Jakarta

Sekjend LPPKP Protes Keras Terhadap RUU Pesantren dan Pendidikan Keagamaan

JAKARTA, – Sekjend LPPKP (Lembaga Pengkajian dan Peningkatan Kapasitas Pemerintah) Marulitua Sianturi, SH melayangkan protes mengenai salah satu pasal dalam Rancangan Undang-Undang Pesantren dan Pendidikan Keagamaan yang dijadikan usul inisiatif DPR RI dalam pembahasan proses legislasi nasional.

Marulitua Sianturi, SH mengatakan, sekolah minggu bukan bagian dari pendidikan formal. Melainkan ibadah untuk anak-anak dalam bentuk pengajaran. Marulitua menyarankan, lebih baik sekolah minggu tidak dimasukkan ke dalam aturan RUU Pesantren dan Pendidikan Keagamaan.

“Atur saja khusus untuk Pesantren, jangan dimasukkan sekolah minggu di sana (RUU Pesantren dan Pendidikan Agama),” ujar Marulitua di Jakarta, Selasa (30/10/2018).
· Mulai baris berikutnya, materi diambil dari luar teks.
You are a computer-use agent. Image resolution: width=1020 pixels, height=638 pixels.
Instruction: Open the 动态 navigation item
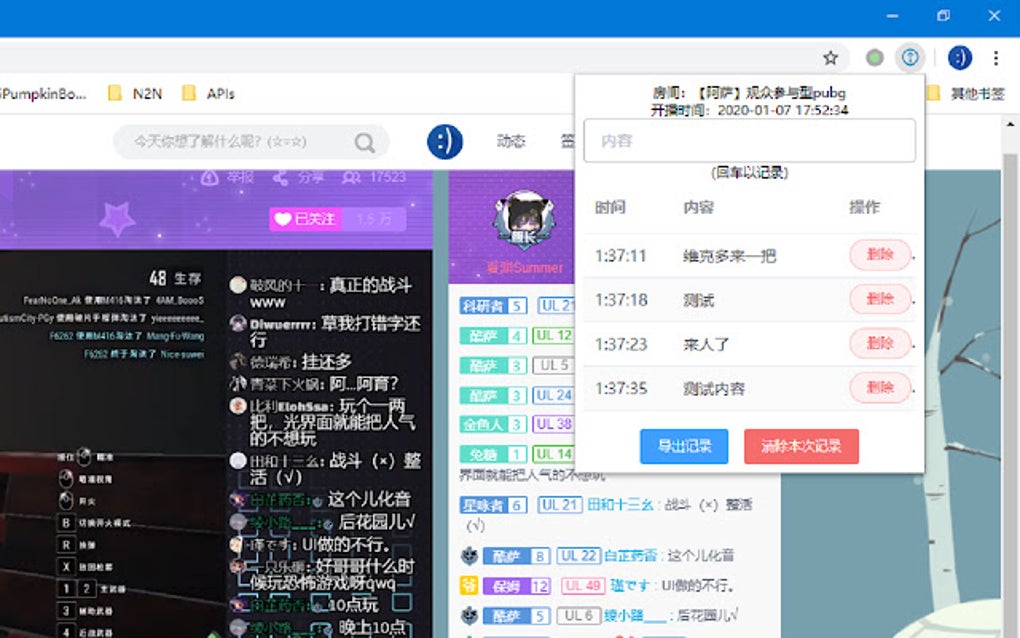pos(511,141)
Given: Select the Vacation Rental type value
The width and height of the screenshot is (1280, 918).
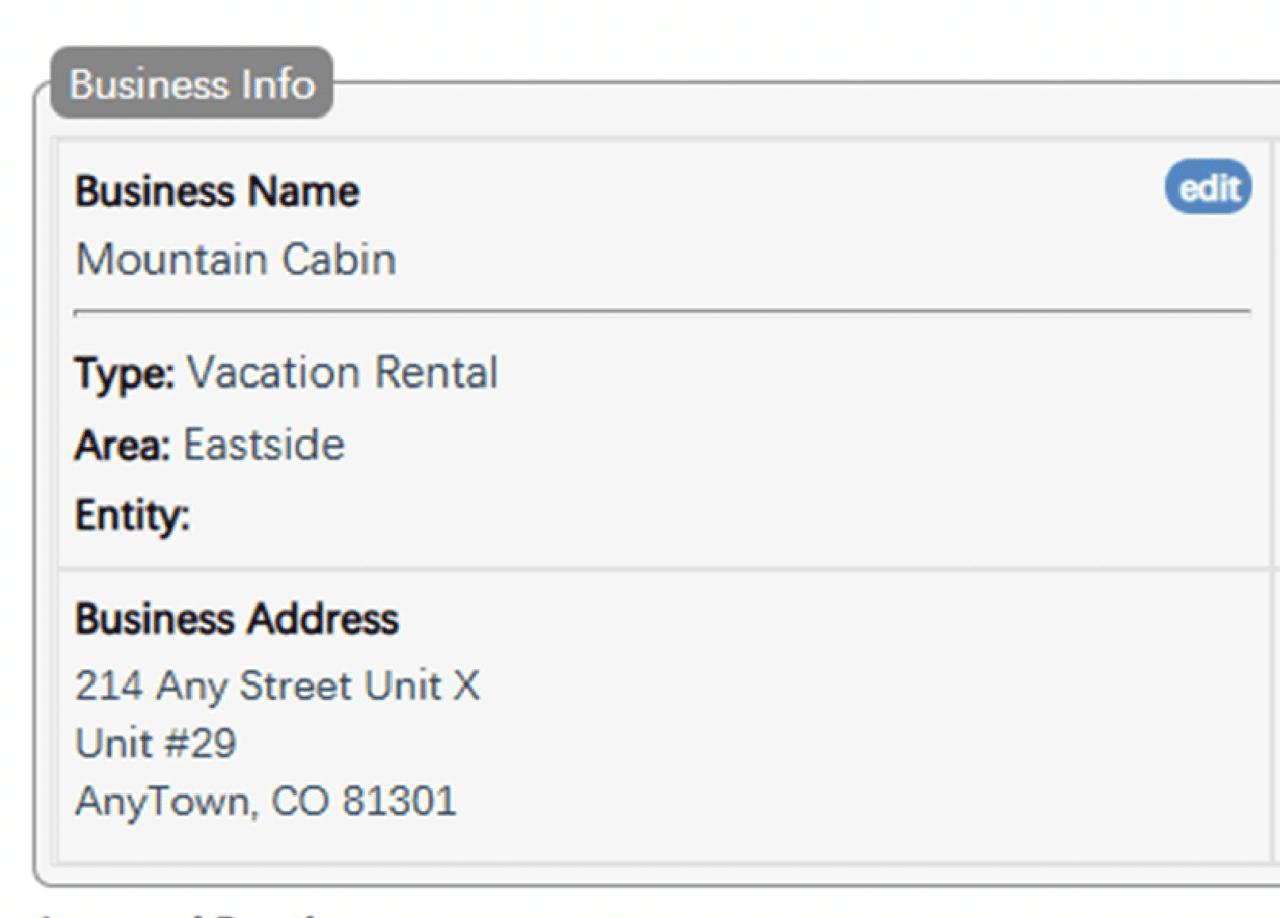Looking at the screenshot, I should tap(342, 374).
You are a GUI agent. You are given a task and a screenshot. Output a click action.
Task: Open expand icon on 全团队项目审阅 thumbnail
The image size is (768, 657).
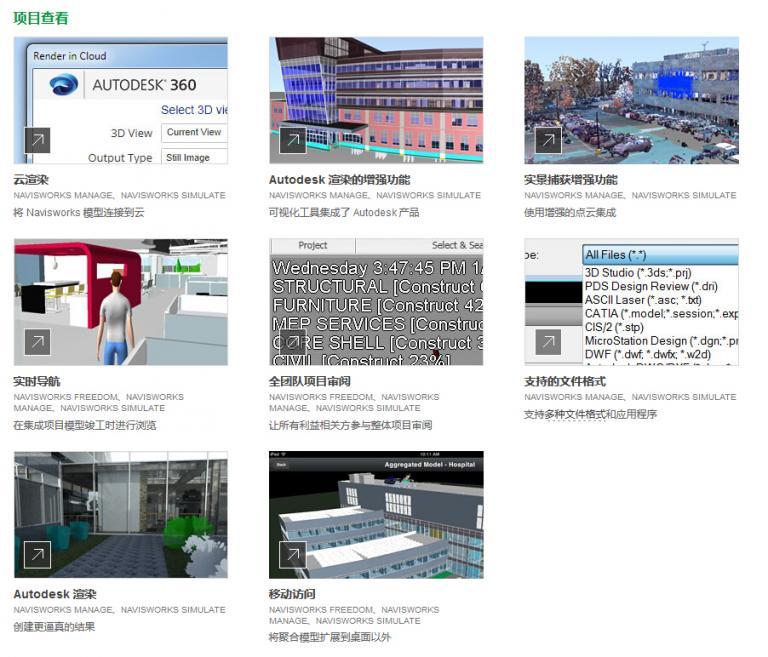(292, 342)
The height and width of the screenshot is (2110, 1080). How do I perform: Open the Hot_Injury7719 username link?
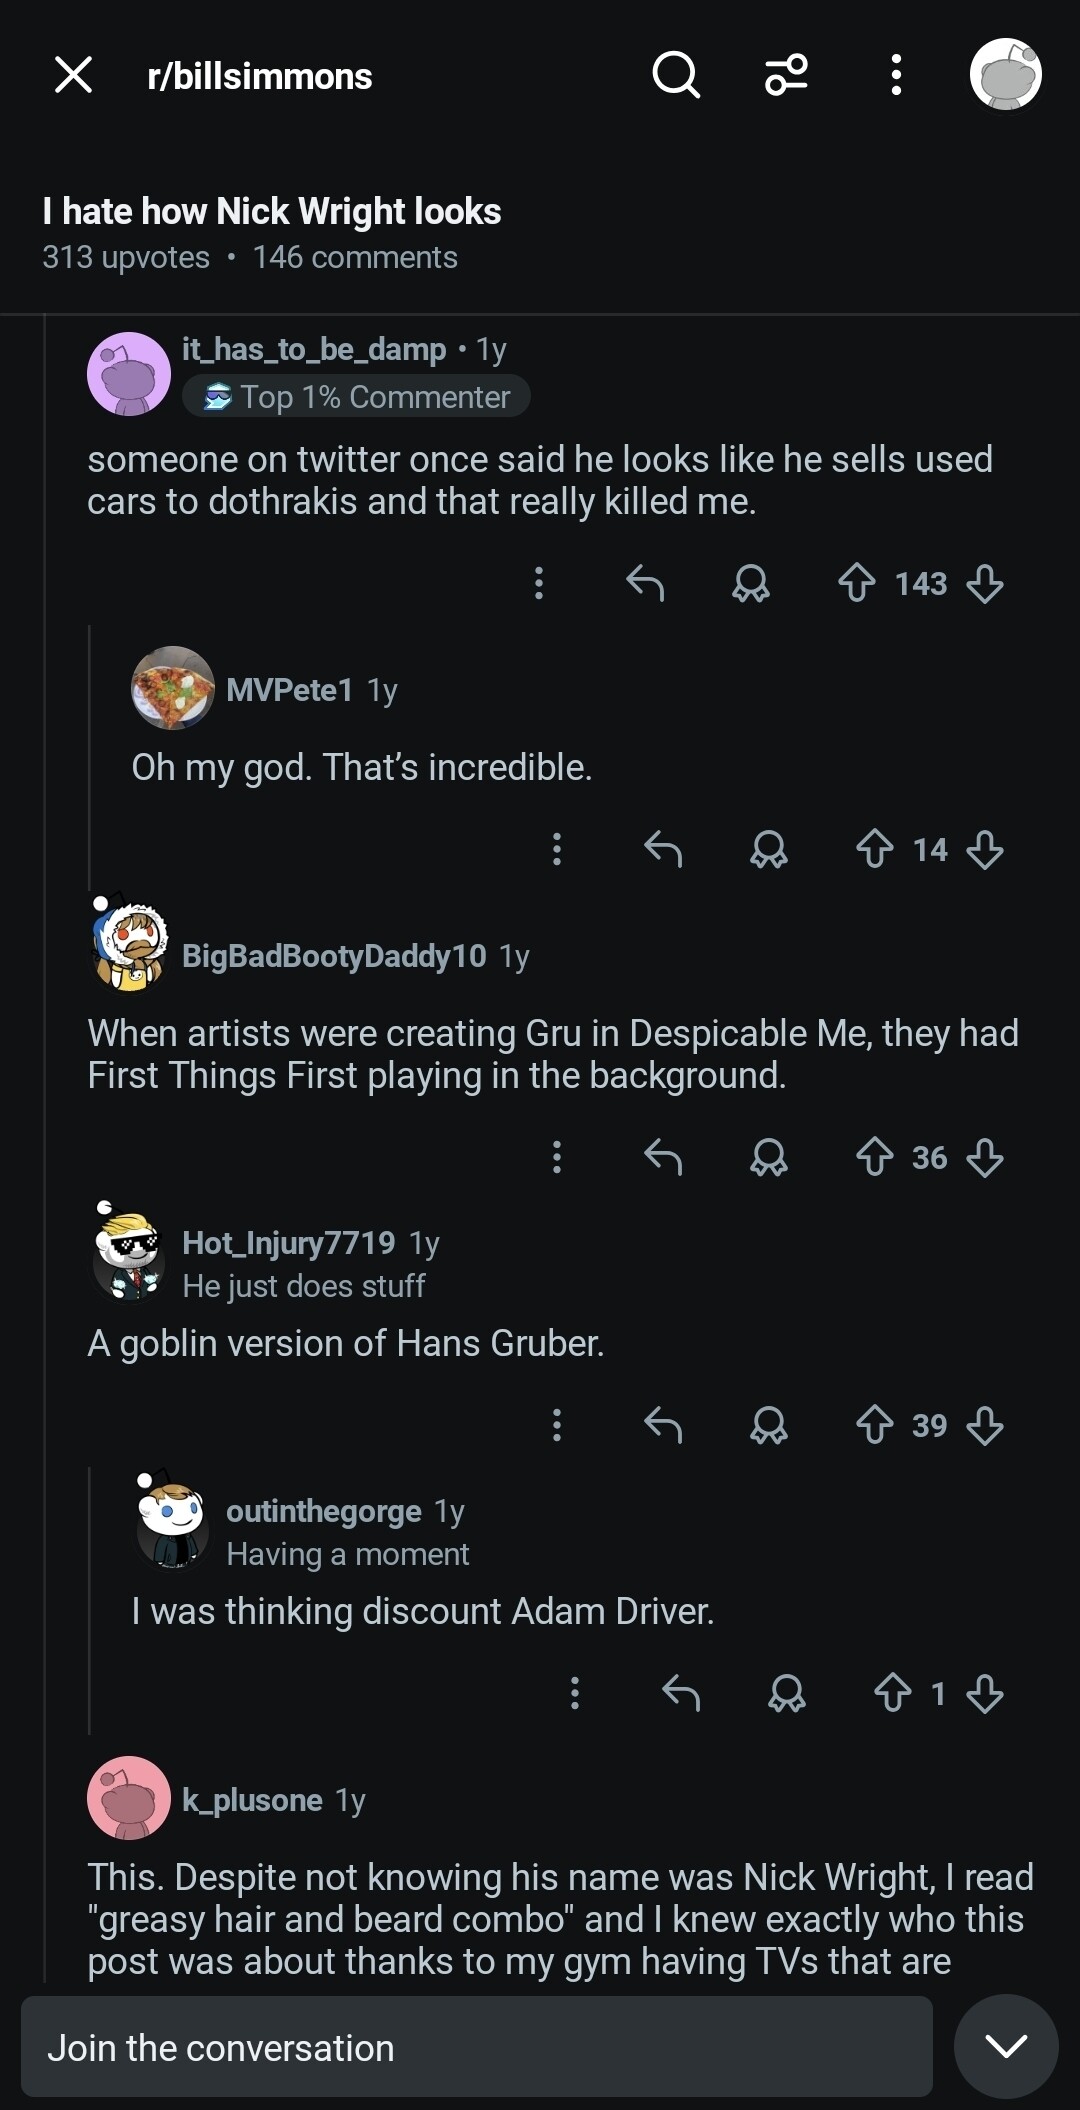pyautogui.click(x=289, y=1243)
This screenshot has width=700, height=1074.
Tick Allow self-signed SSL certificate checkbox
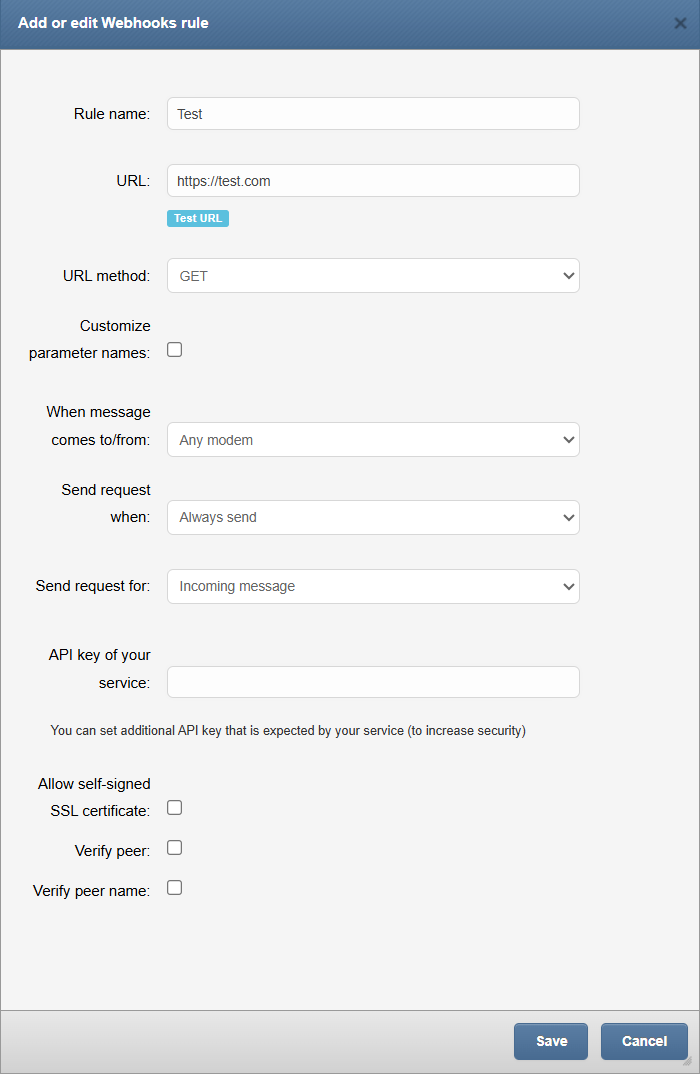(174, 808)
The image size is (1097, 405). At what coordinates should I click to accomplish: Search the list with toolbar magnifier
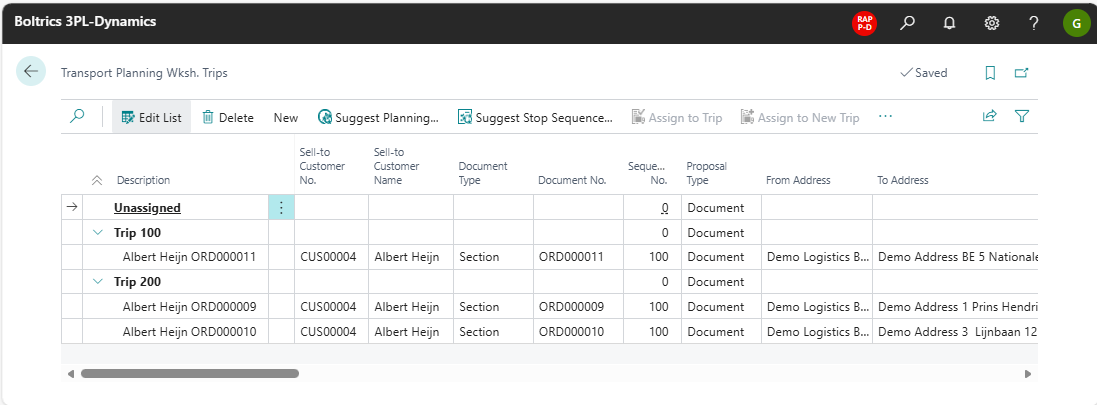coord(77,117)
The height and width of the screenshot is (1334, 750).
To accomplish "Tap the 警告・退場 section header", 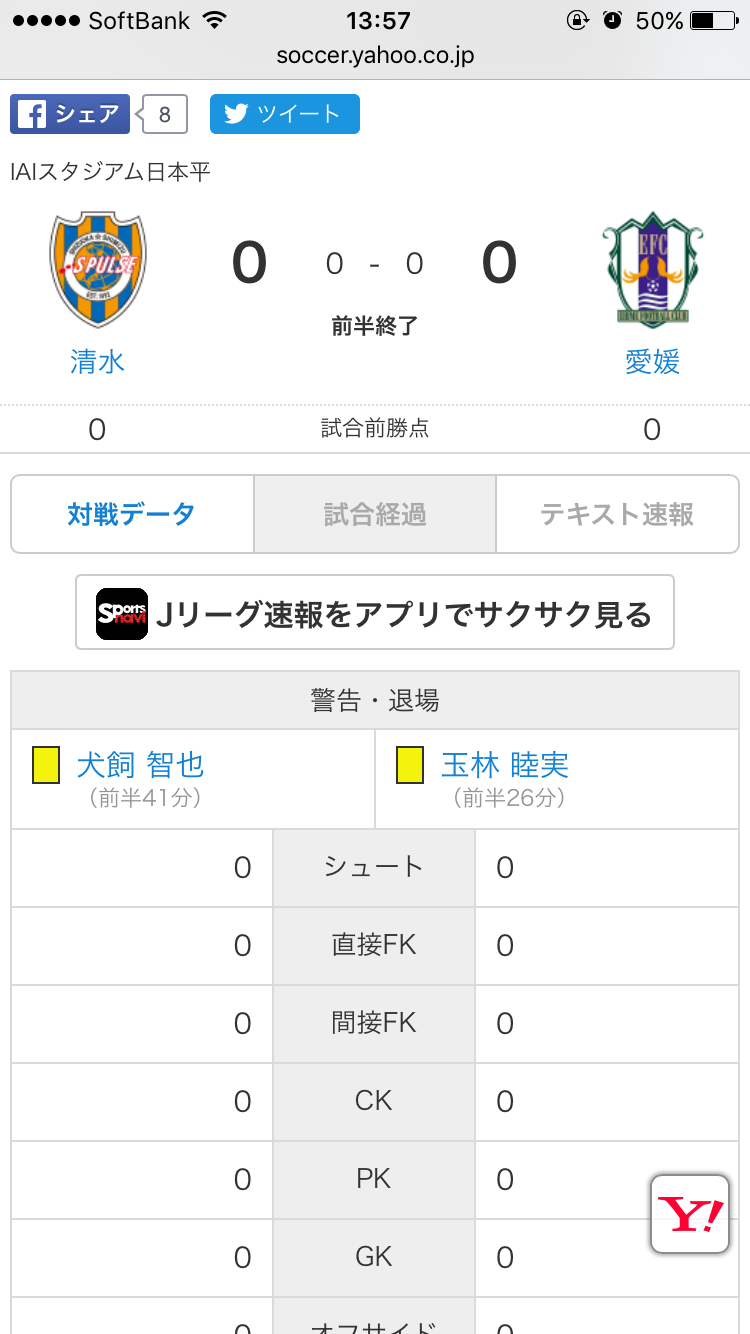I will pos(375,700).
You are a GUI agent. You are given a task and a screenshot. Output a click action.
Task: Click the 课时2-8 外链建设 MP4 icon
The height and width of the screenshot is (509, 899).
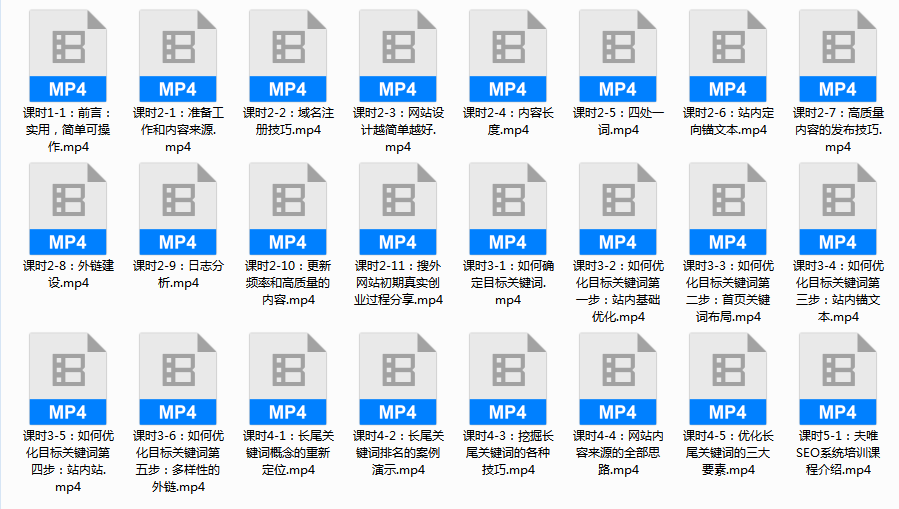[x=68, y=208]
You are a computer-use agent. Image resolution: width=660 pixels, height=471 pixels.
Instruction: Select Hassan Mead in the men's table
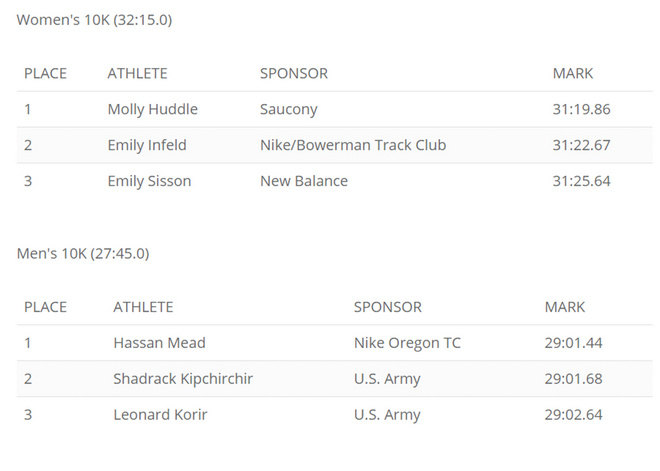pos(159,343)
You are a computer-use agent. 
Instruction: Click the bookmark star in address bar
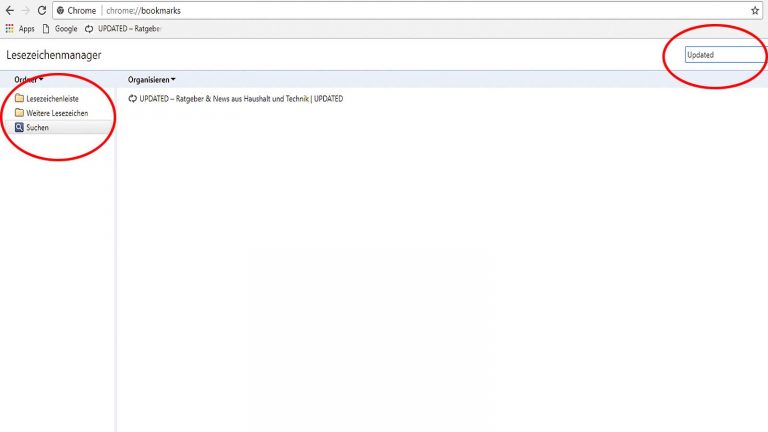click(755, 10)
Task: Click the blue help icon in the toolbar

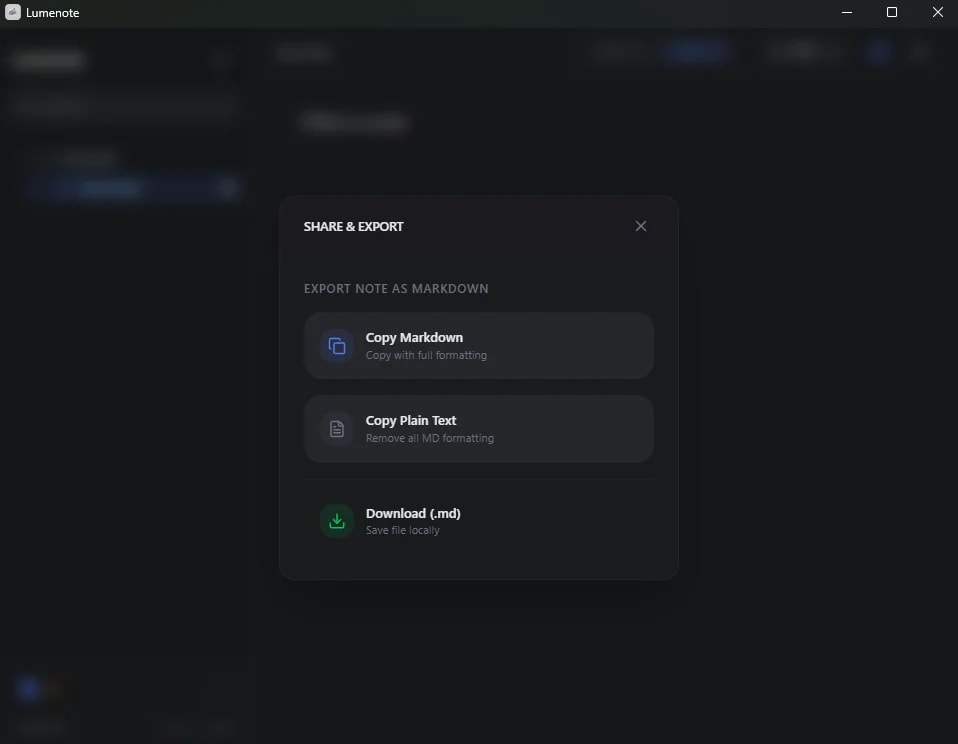Action: click(x=878, y=51)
Dalam Pasal Krusial RUU Pesantren dan Pendidikan Keagamaan Pasal 69 di ayat (1) (1) Pendidikan Keagamaan Kristen jalur pendidikan nonformal sebagaimana dimaksud dalam Pasal 56 diselenggarakan dalam bentuk Sekolah Minggu, Sekolah Alkitab, Remaja Gereja, Pemuda Gereja, Katekisasi, atau bentuk lain yang sejenis.

(2) Pendidikan Keagamaan Kristen nonformal sebagaimana dimaksud pada ayat (1) diselenggarakan oleh gereja, organisasi kemasyarakatan Kristen, dan lembaga sosial keagamaan Kristen lainnya dapat berbentuk satuan pendidikan atau program.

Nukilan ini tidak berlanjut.